Para quien no está familiarizado con el asunto, para quien no tiene en su casa una biblioteca personal, el ver y tener una buena cantidad de libros no produce más que desconcierto, ese mismo desconcierto que a tantas personas, cuando visitan mi casa, los lleva a exclamar: tú sí tienes libros, ¿para qué tantos?, ¿te los leíste todos?, te vas a volver loco leyendo, ¿piensas seguir comprando?, entre otras ingeniosidades.
Aparte de la clásica respuesta, que no todos los libros son para leer, sino que algunos son para consultar, confieso que este y este y aquel de más allá y estos otros también que acabo de comprar, no los he leído. Esto los deja nuevamente perplejos: por qué compré más si hay varios que no he leído, por qué los acumulo. El asunto es sencillo, tiene que ver con la oferta, la disponibilidad, la demanda, y la libertad de elegir entre variadas opciones.
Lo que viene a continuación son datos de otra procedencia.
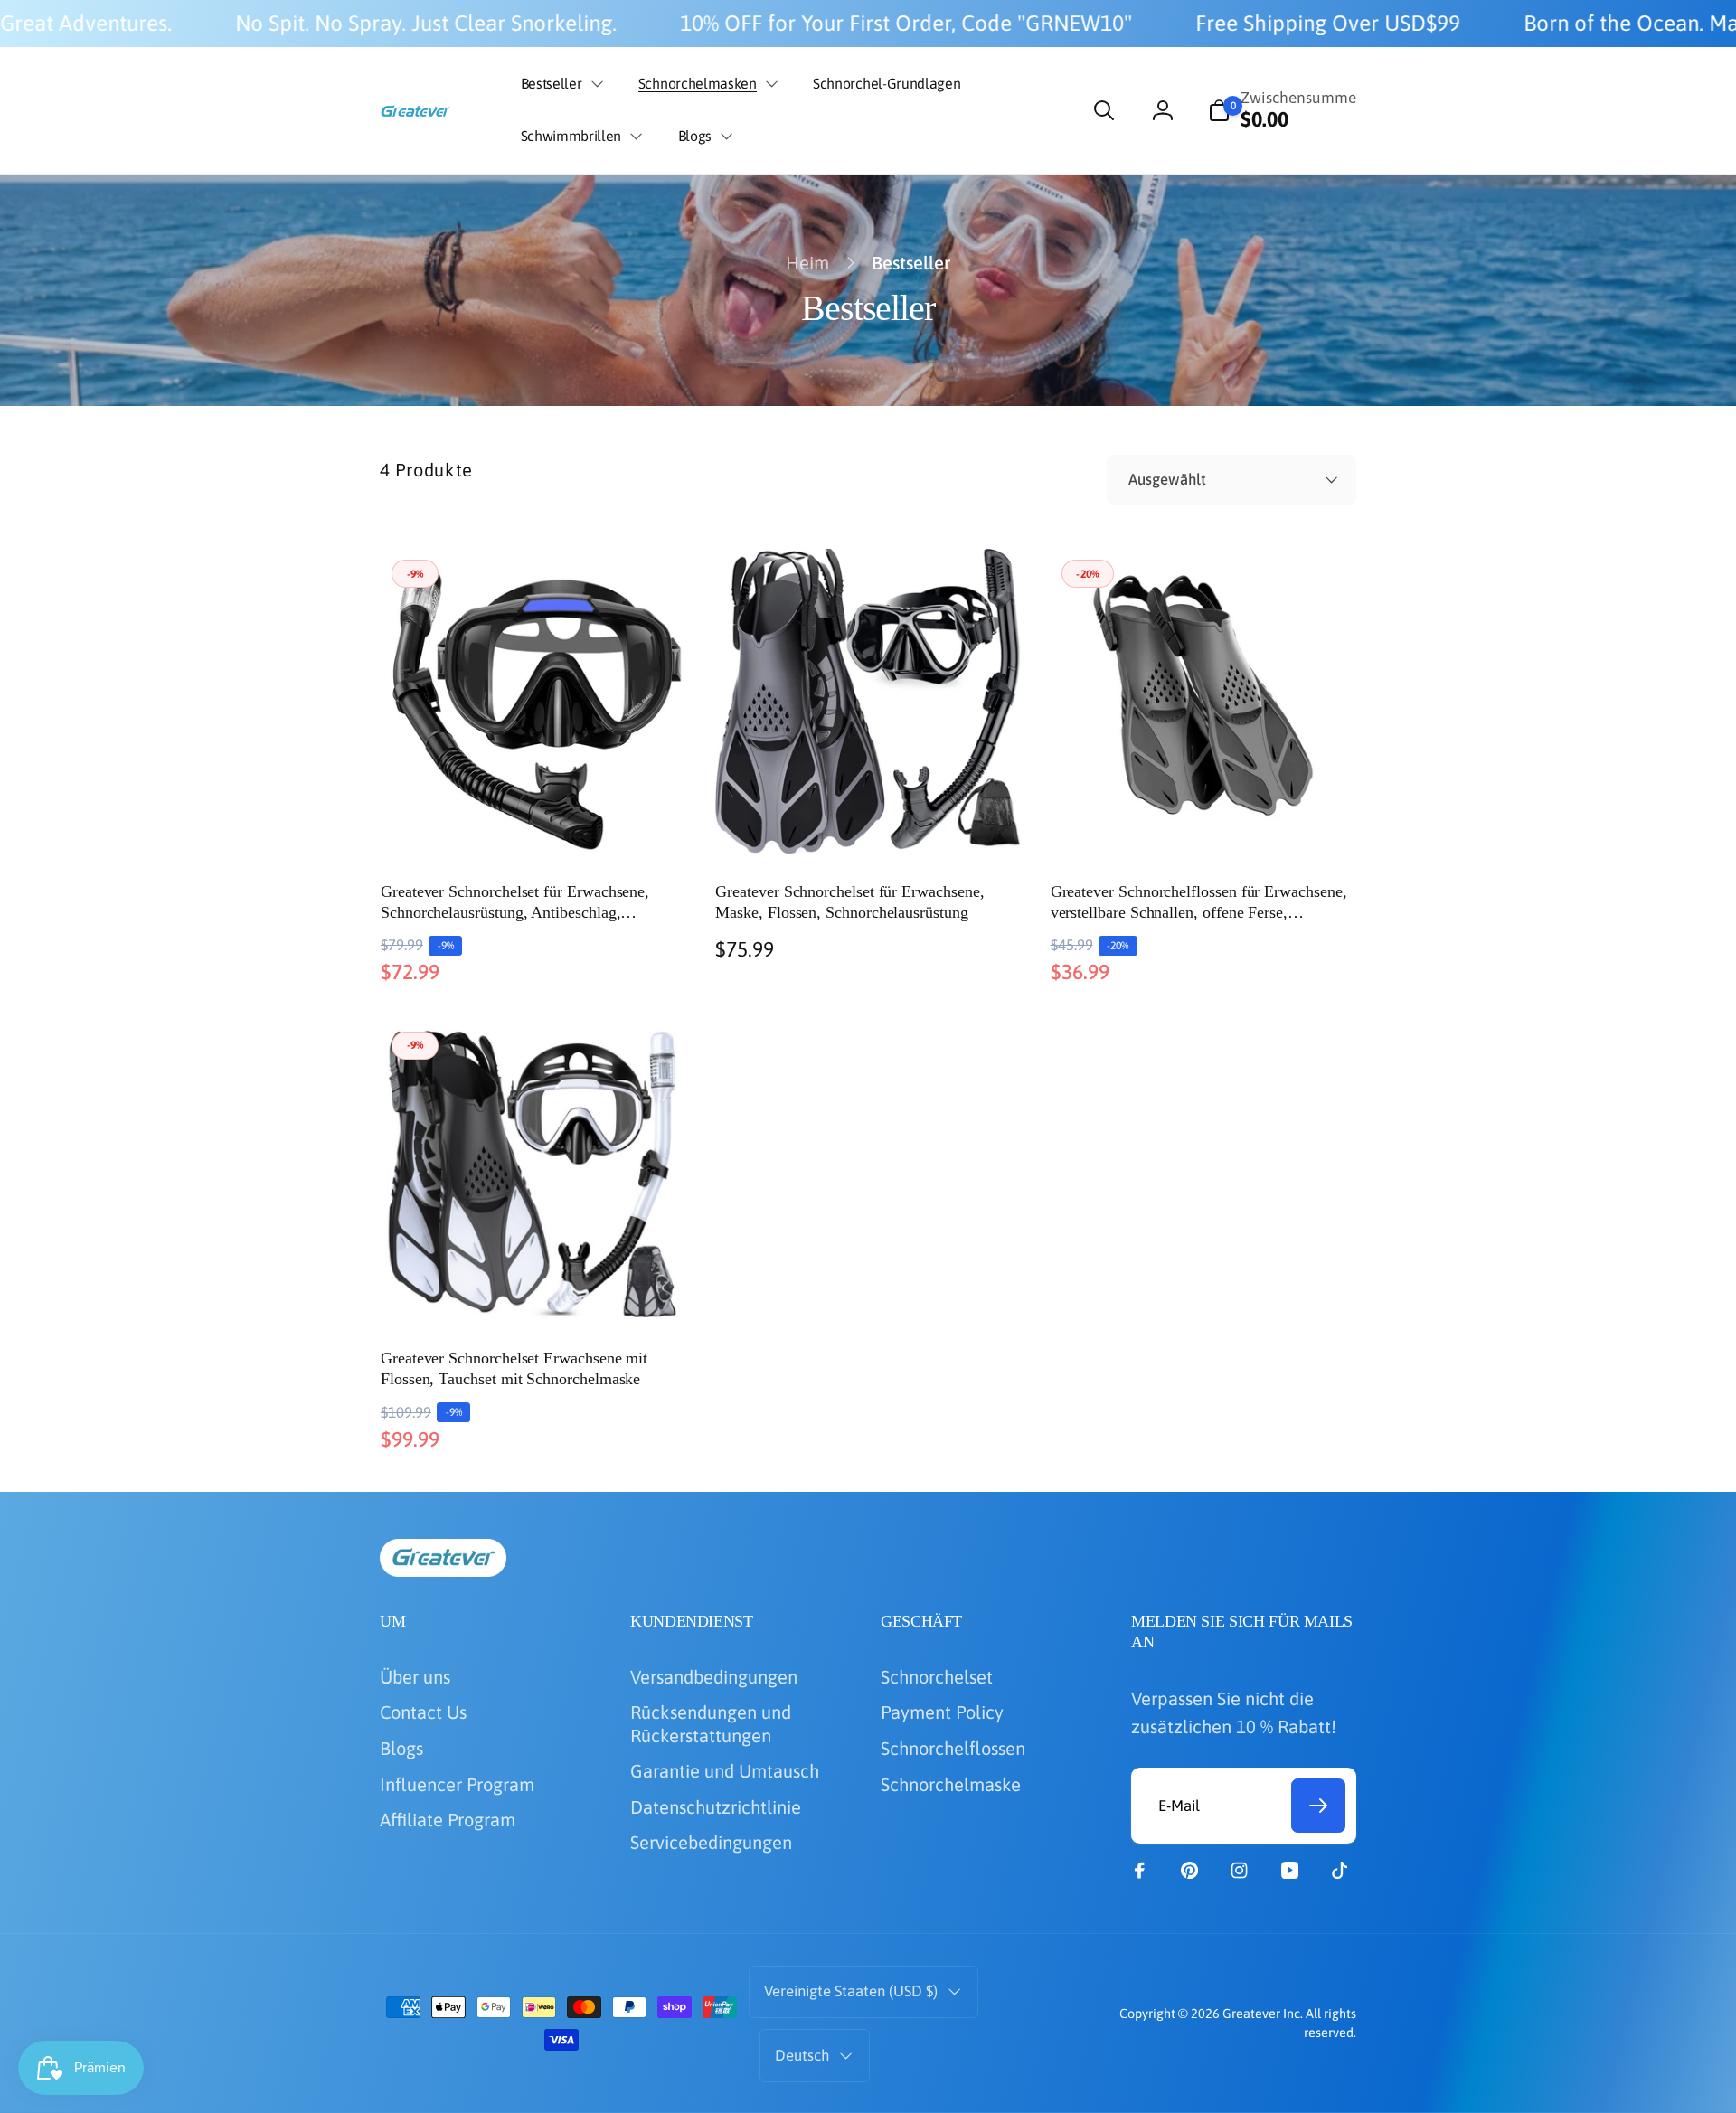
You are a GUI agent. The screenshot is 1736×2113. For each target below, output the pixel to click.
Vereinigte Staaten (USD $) (851, 1991)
Como lectores, podemos tener diversos apetitos y gustos, que a veces hasta pueden entrar en conflicto entre ellos, en conflicto con nuestro trabajo; o lo que sucede más comúnmente, entrar en conflicto con lo que nos mandan a leer en la escuela o en la universidad, porque en dichos lugares a veces no nos dan para escoger: hay un menú único como en los McDonald´s cuando es día de promoción.
Así, si me da por leer a un novelista inglés del siglo XIX, entonces voy a la biblioteca y escojo porque tengo de dónde escoger, porque compré La feria de las vanidades, pensando que me gustaría leerlo alguna vez, como estoy haciendo ahora. Y si no tengo, lo busco, porque quedarse con las ganas de leer es como quedarse con ganas de comer o de hacer el amor.
Esto pasa con las películas, con la comida, con los zapatos. Si vamos a la cocina, y abrimos la nevera, nos gusta tener para escoger: un sándwich, una ensalada, fruta, solo cereal, una milanesa, algo más fuerte. Y si vamos a una fiesta o a cualquier otro sitio, escogemos nuestra ropa y zapatos según la ocasión y compañía, o según nuestro gusto. ¿Por qué no hacerlo con los libros?
Eso me pasó en un tiempo, felizmente, cuando compraba más libros de los que podía leer: no había razón para no hacerlo. Pero por suerte lo hice, porque me sucede ahora exactamente lo contrario: no tengo los medios y sí el tiempo; ya ha llegado el tiempo en que puedo leerlos.
Lo bueno de todo es que el apetito desmedido por los libros no es como el comer en exceso: no hace daño ni molesta, salvo cuando uno se muda, que tiene que cargar unas cuantas cajas de más, o cuando limpia la biblioteca (si es que lo hace).